Problem details: Rewrite the records from the line with "This screenshot has height=496, width=1200." up to and including the last line of the records. Replace "screenshot" with "screen capture", change nothing else, and leave the pictures out of your answer.
==== Records supplied ====
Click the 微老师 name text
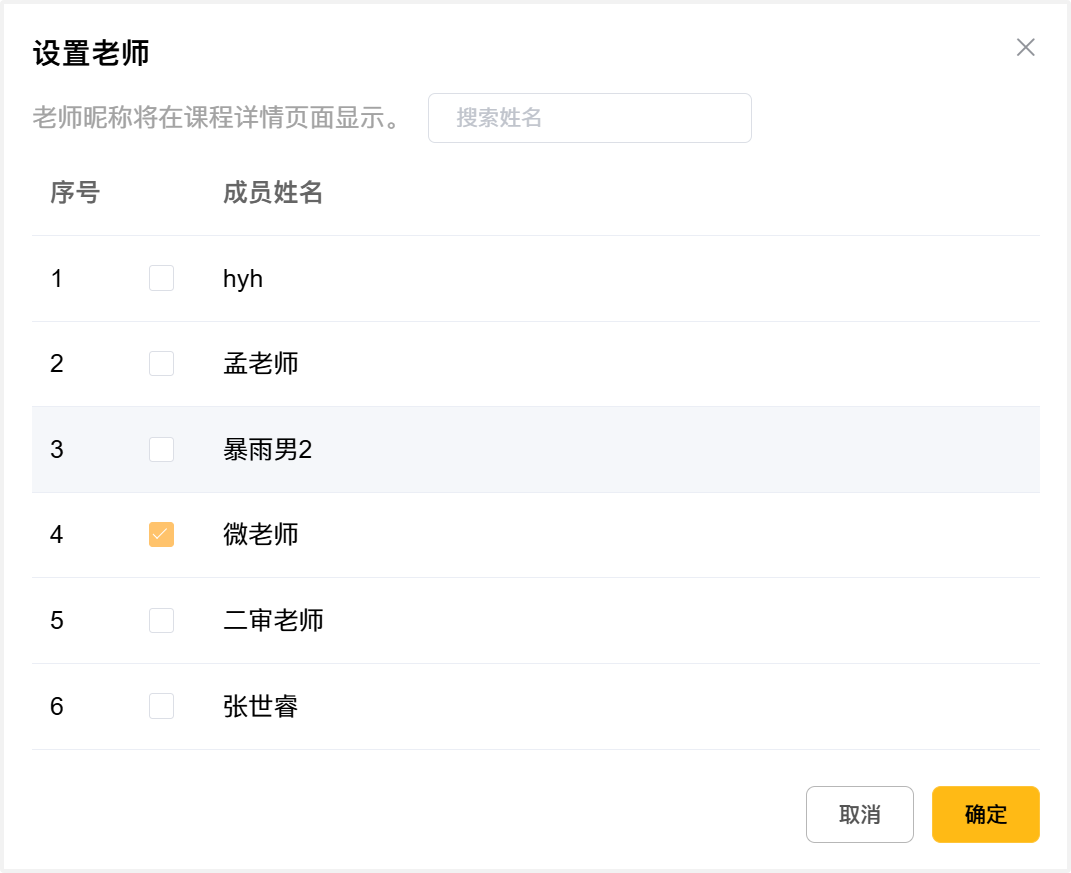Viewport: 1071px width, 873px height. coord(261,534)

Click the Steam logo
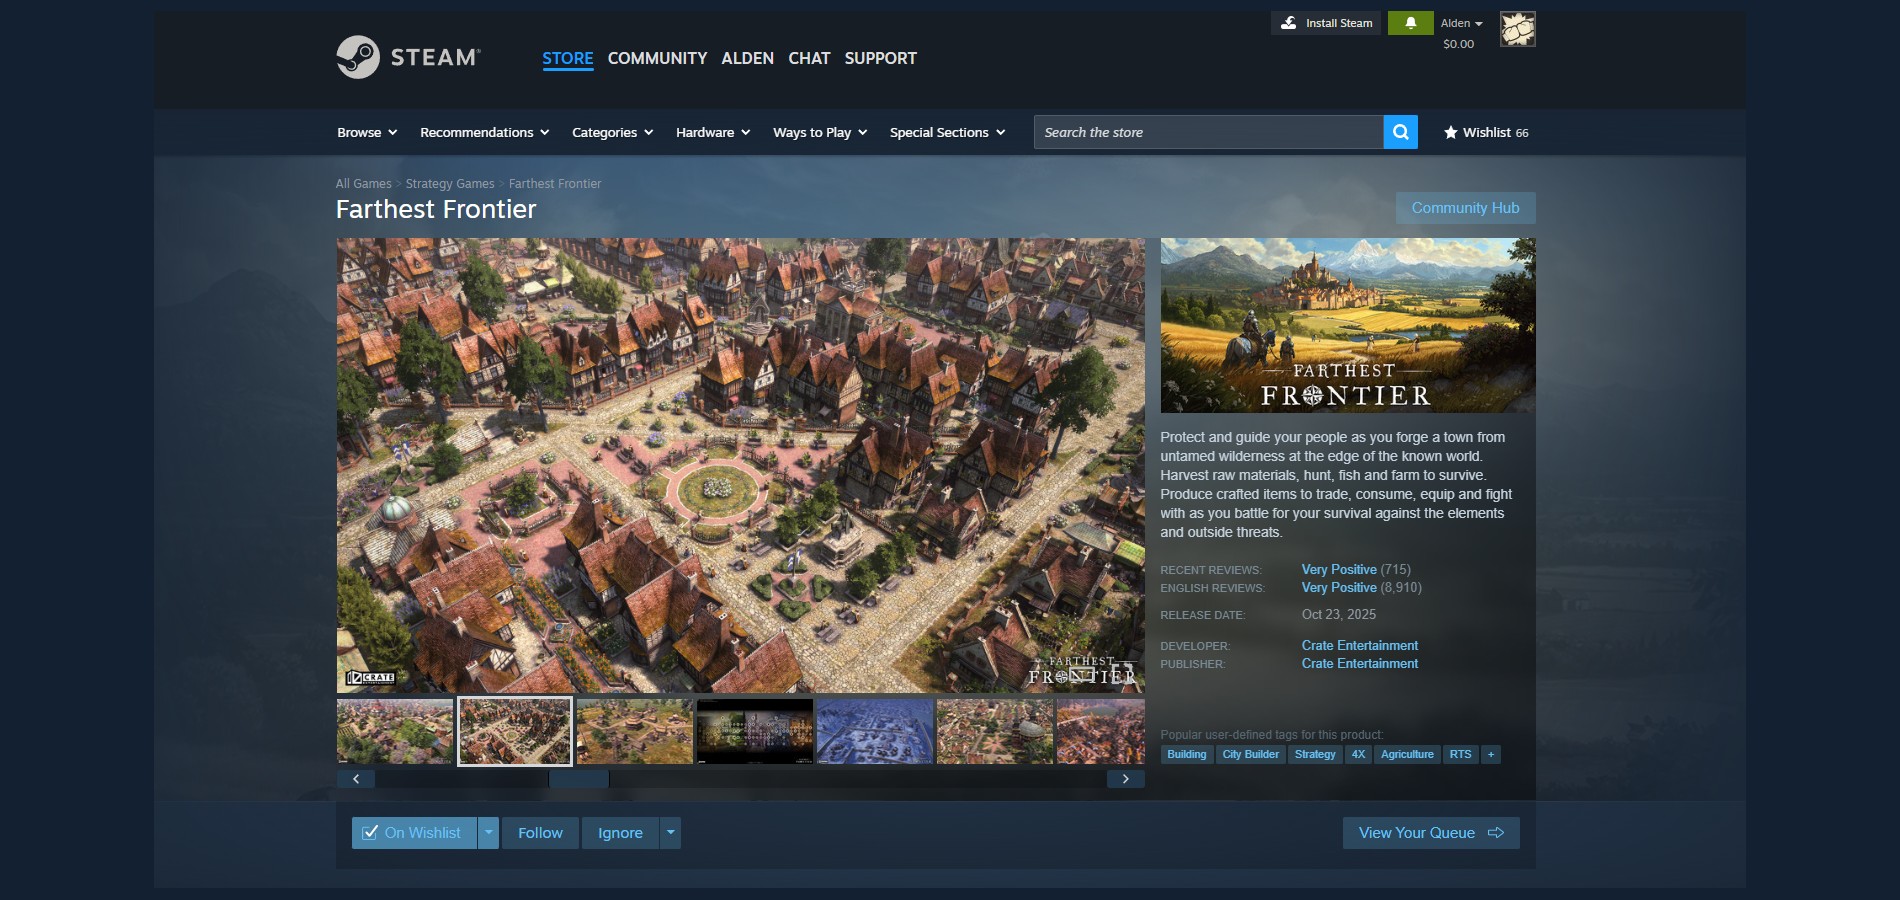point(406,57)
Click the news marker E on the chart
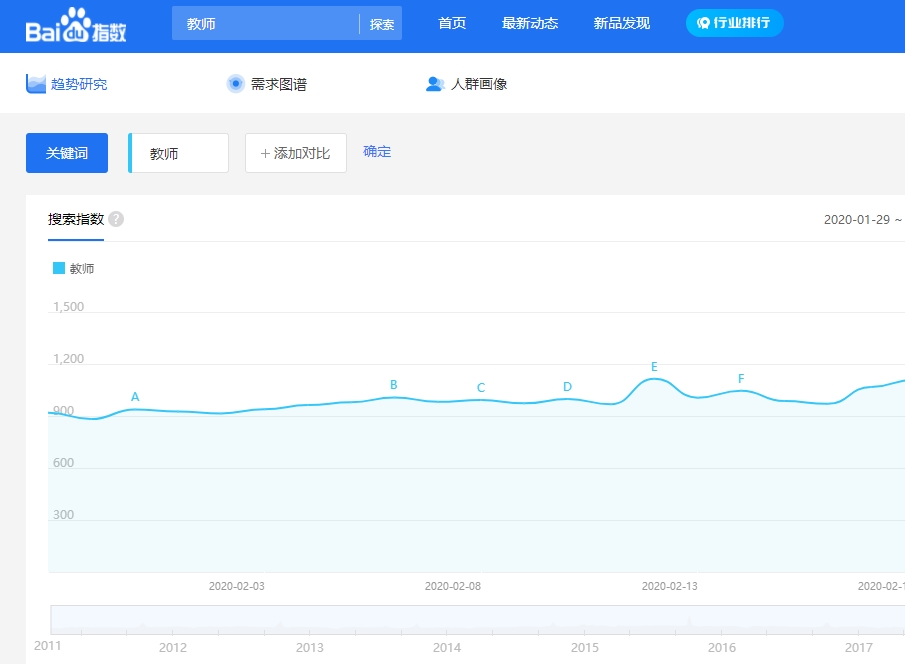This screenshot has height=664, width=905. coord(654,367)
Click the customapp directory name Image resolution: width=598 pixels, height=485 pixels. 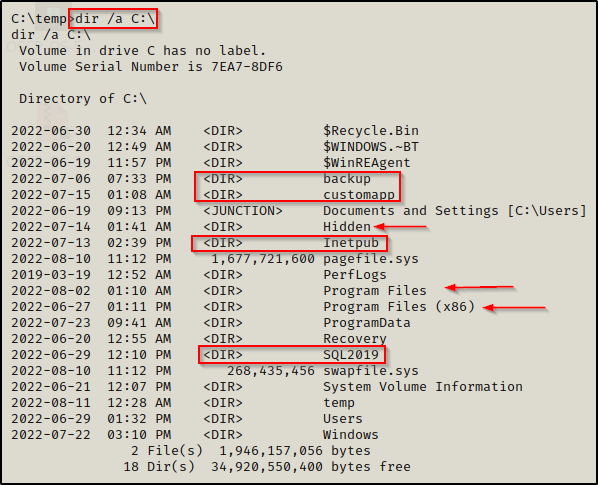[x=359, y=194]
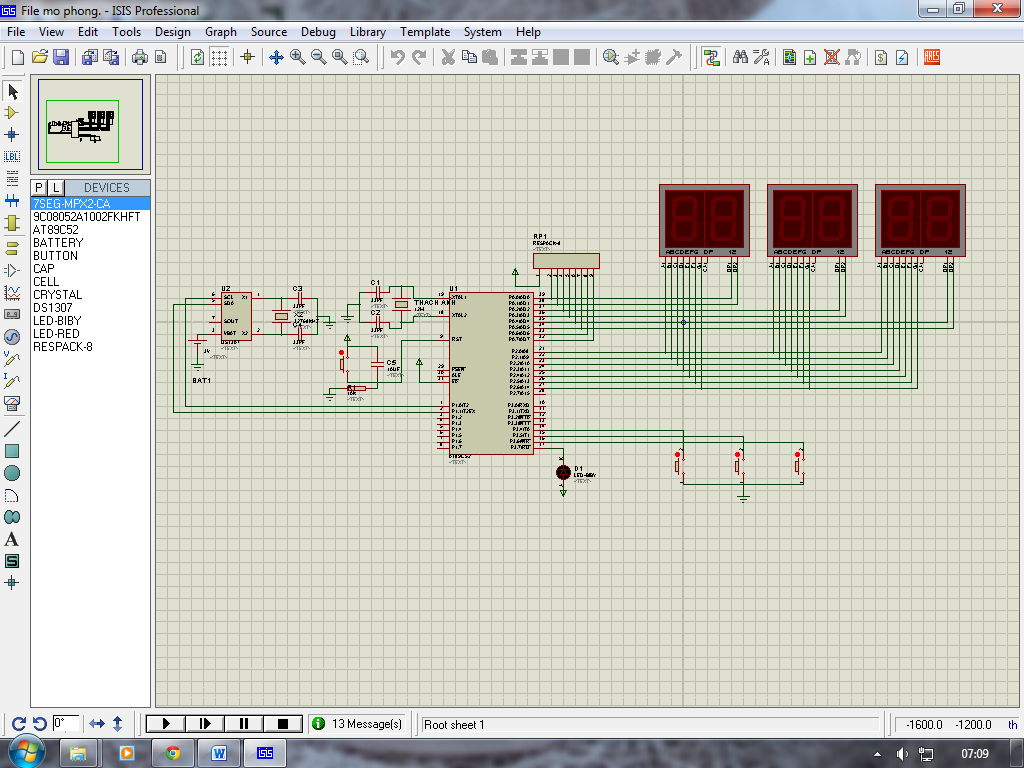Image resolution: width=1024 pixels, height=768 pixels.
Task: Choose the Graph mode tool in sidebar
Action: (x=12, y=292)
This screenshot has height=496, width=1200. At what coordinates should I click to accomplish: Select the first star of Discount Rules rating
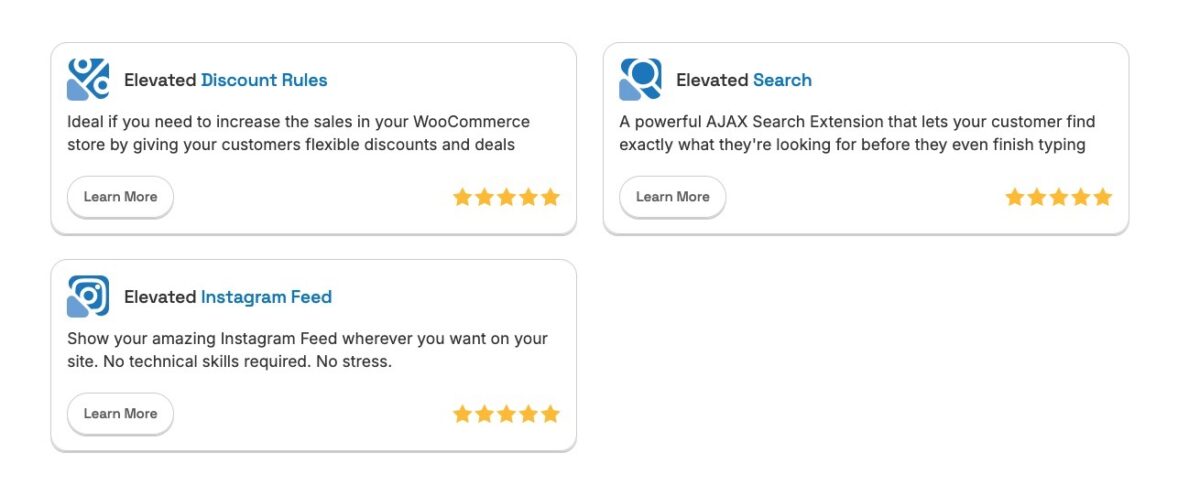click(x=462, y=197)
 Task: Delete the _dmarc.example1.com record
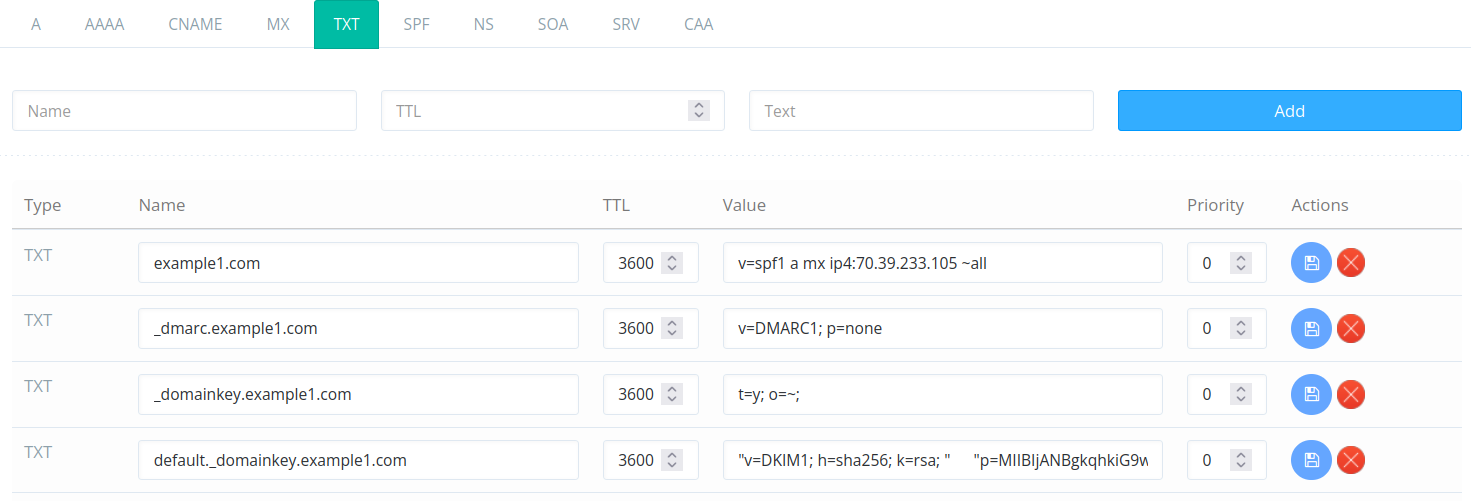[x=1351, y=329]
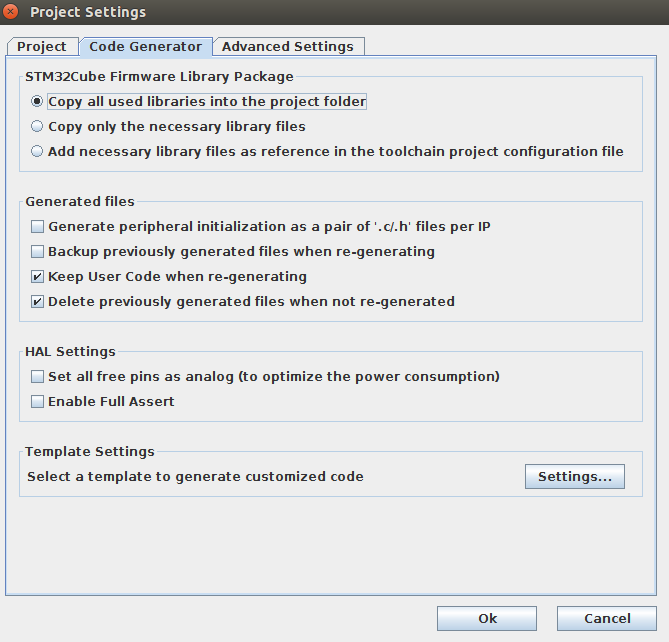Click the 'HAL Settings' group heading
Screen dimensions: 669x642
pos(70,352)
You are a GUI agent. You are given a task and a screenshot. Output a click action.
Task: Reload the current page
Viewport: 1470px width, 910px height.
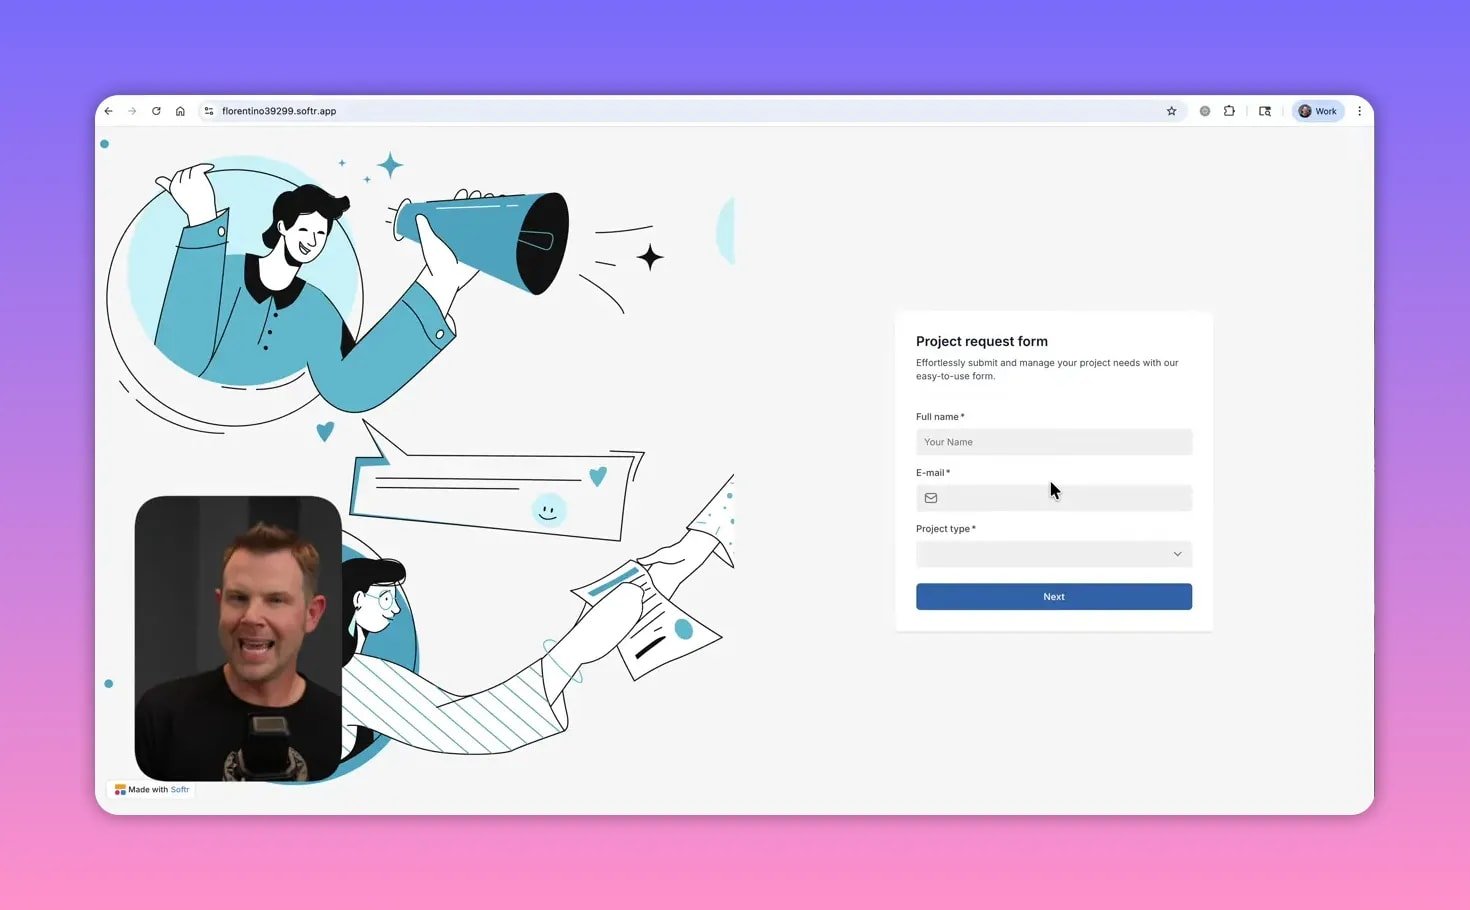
====
Exercise result:
This screen capture has height=496, width=1200. At what coordinates should I click to accomplish: Select the first star of Discount Rules rating
click(x=462, y=197)
 Task: Delete the _dmarc.example1.com record
[x=1351, y=329]
Click the 'HAL Settings' group heading
Screen dimensions: 669x642
pos(70,352)
You are a GUI agent. You are given a task and a screen capture. Output a click action.
Task: Reload the current page
Viewport: 1470px width, 910px height.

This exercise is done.